Kradzieże i włamania, m.in. do mieszkania na Podolszycach - głównie w takich sprawach interweniowali minionej doby płoccy policjanci.
Jeśli chodzi o zdarzenia na drogach czwartek i noc z czwartku na piątek minęły dość spokojnie. Jak podaje rzecznik płockiej policji, Krzysztof Piasek, obyło się bez wypadków drogowych. Nie brakowało za to kolizji - policjanci odnotowali osiem tego typu zdarzeń w Płocku i jedną w powiecie. Zatrzymano czterech pijanych kierowców (trzech wpadło na drogach powiatu, jeden został zatrzymany przy Mostowej w Płocku).

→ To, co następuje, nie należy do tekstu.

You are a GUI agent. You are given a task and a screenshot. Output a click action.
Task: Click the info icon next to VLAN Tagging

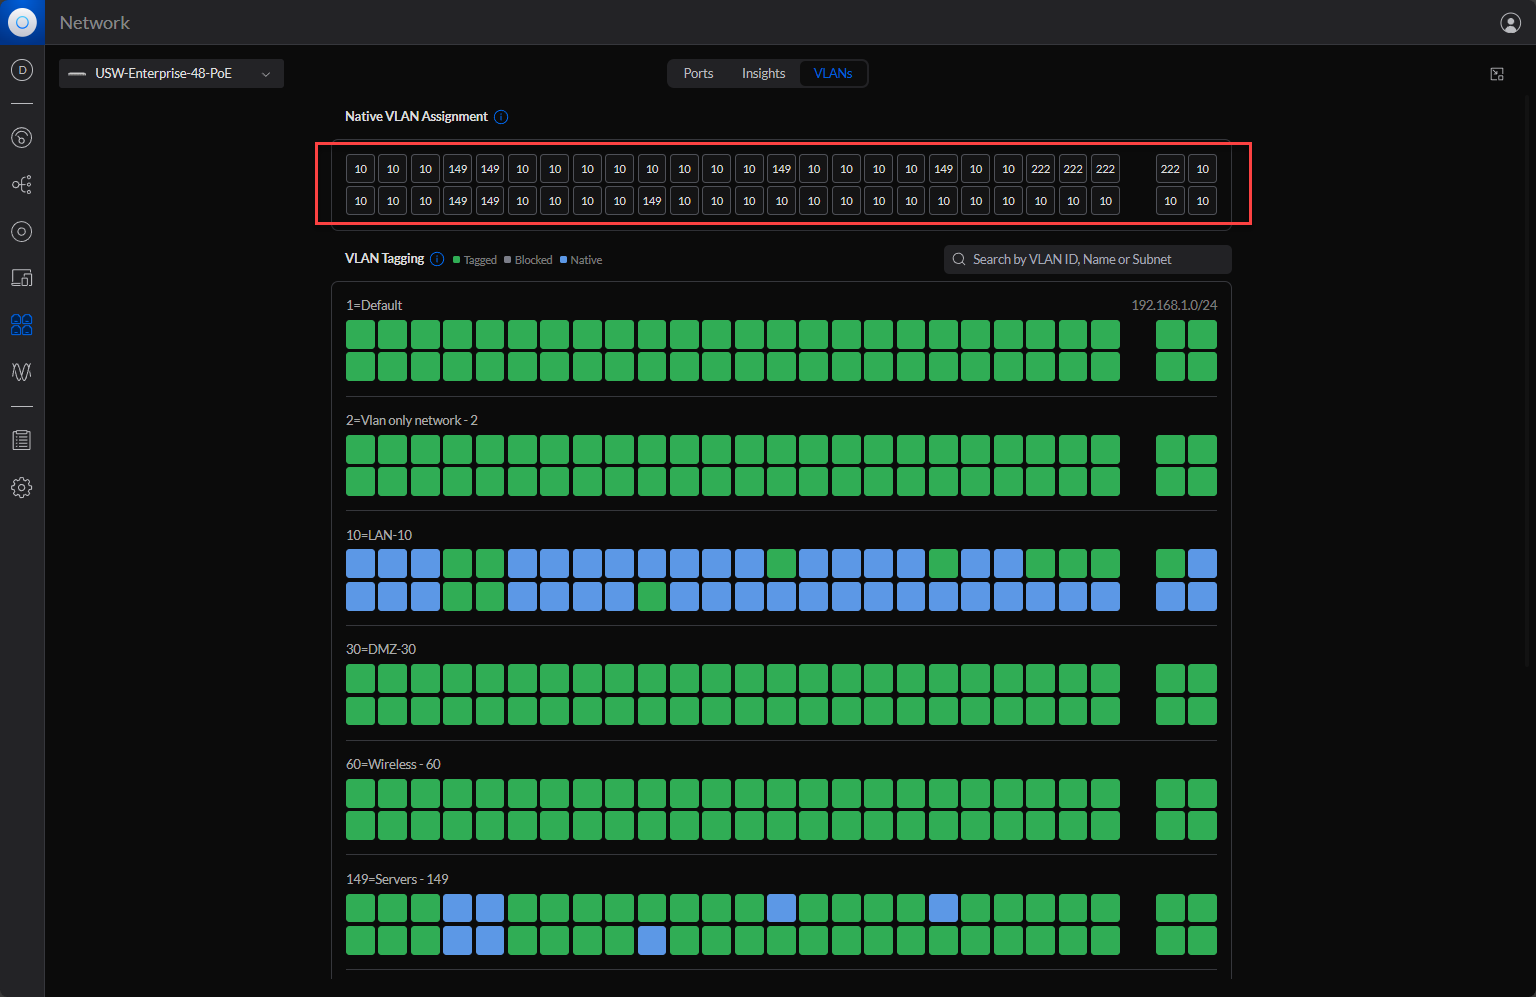[437, 259]
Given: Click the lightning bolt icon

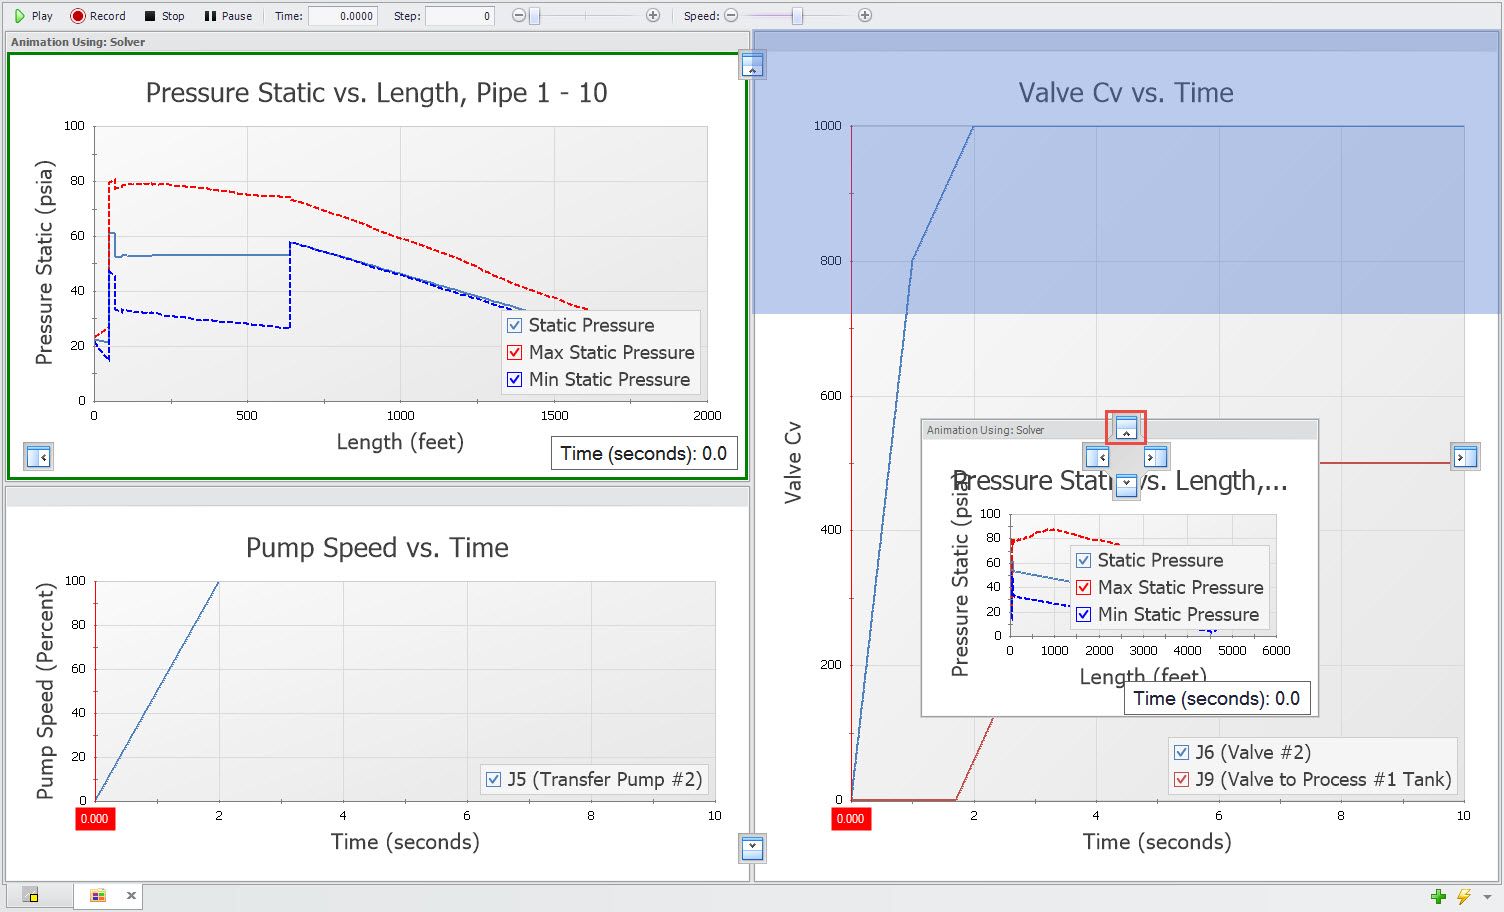Looking at the screenshot, I should (x=1463, y=896).
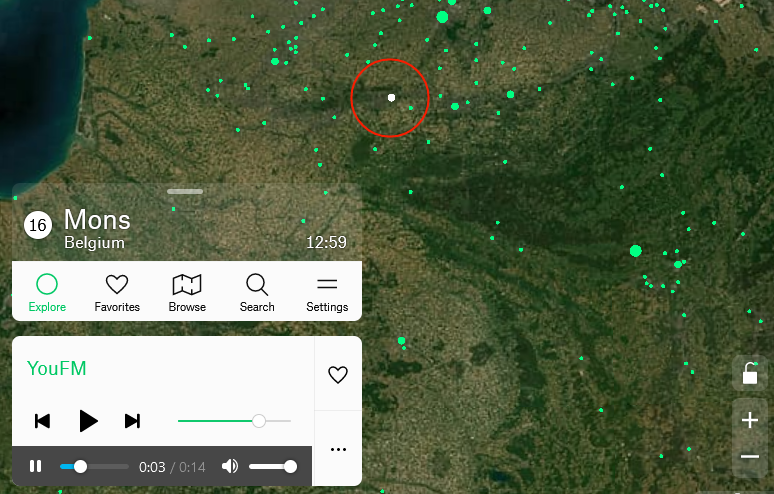774x494 pixels.
Task: Expand the panel using the drag handle
Action: pyautogui.click(x=185, y=191)
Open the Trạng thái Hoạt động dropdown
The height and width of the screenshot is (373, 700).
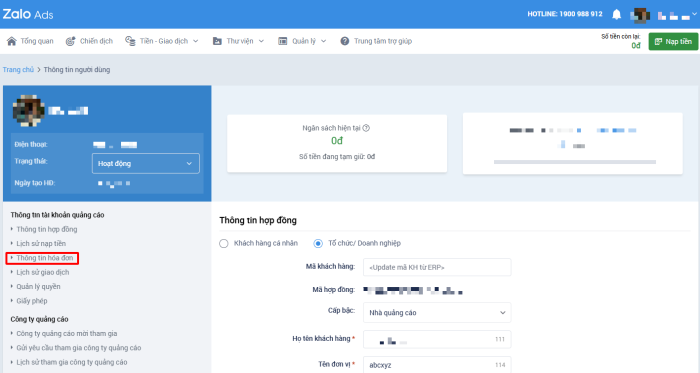[x=146, y=163]
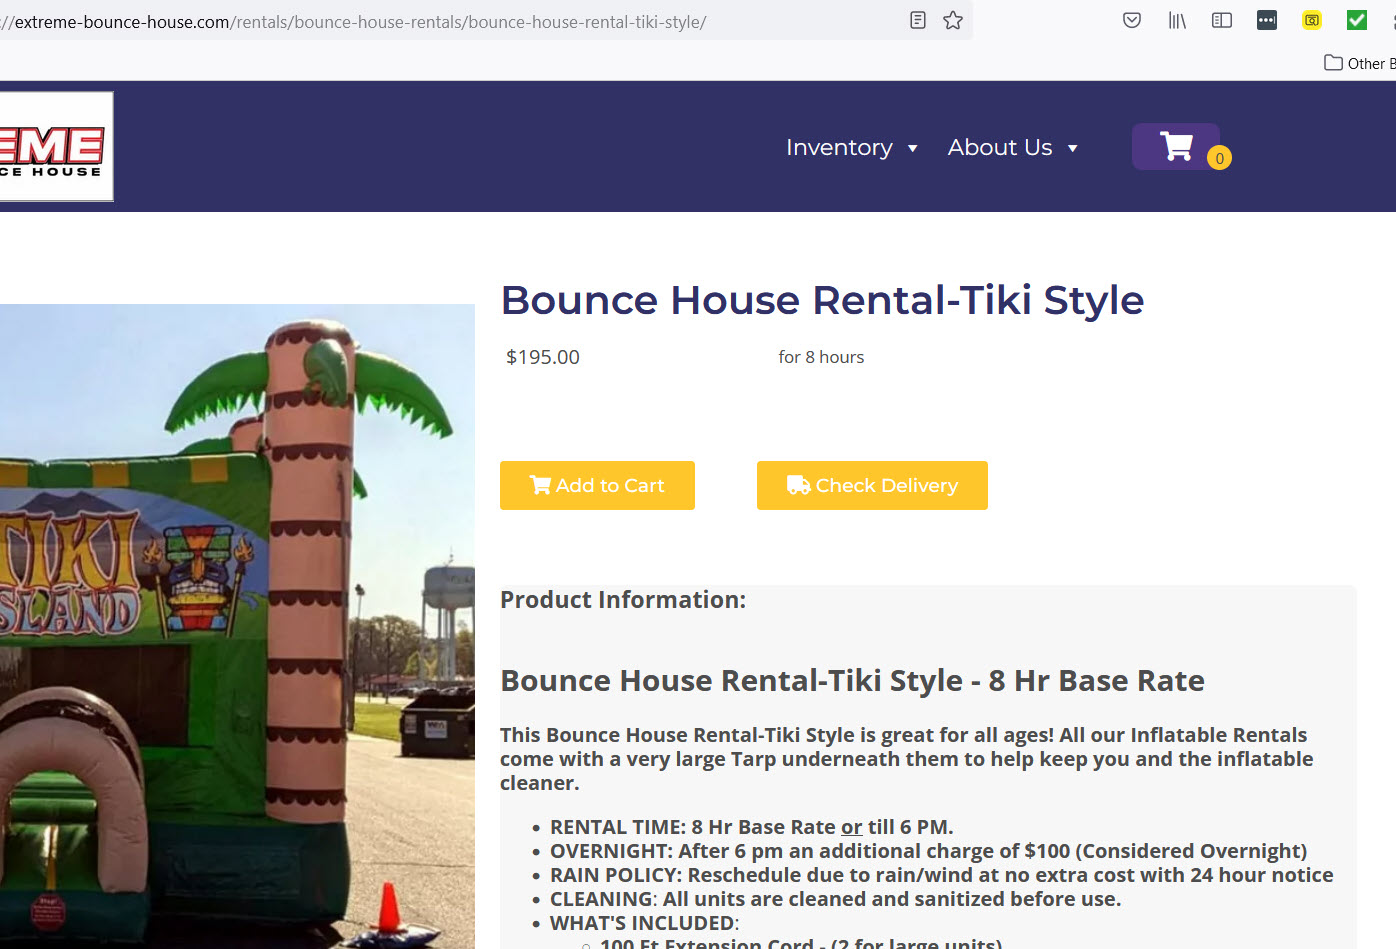Click the yellow cart item count badge
The width and height of the screenshot is (1396, 949).
click(1219, 158)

Sporo pracy mają policjanci z innych pionów. Spośród interwencji minionej doby Krzysztof Piasek wymienia zgłoszenia m.in. o: włamaniu do dwóch autokarów w Dobrzykowie, z których skradziono łącznie cztery akumulatory o łącznej wartości 1,9 tys. zł, włamaniu do mieszkania przy Czwartaków i kradzież biżuterii, dwóch zegarków oraz ultrabooka (łączna wartość strat to aż 13 tys. zł), włamaniu do mitsubishi zaparkowanego przy ul. Hippicznej w Łącku i kradzieży radia samochodowego, a także podpórki myśliwskiej i odzieży (wartość strat to ok. 500 zł), a także kradzieży krowy z pastwiska w Popłacinie. Jak powiadomił właściciel zwierzęcia, krowa zniknęła 24 września. Jej wartość wyceniono na 5 tys. zł.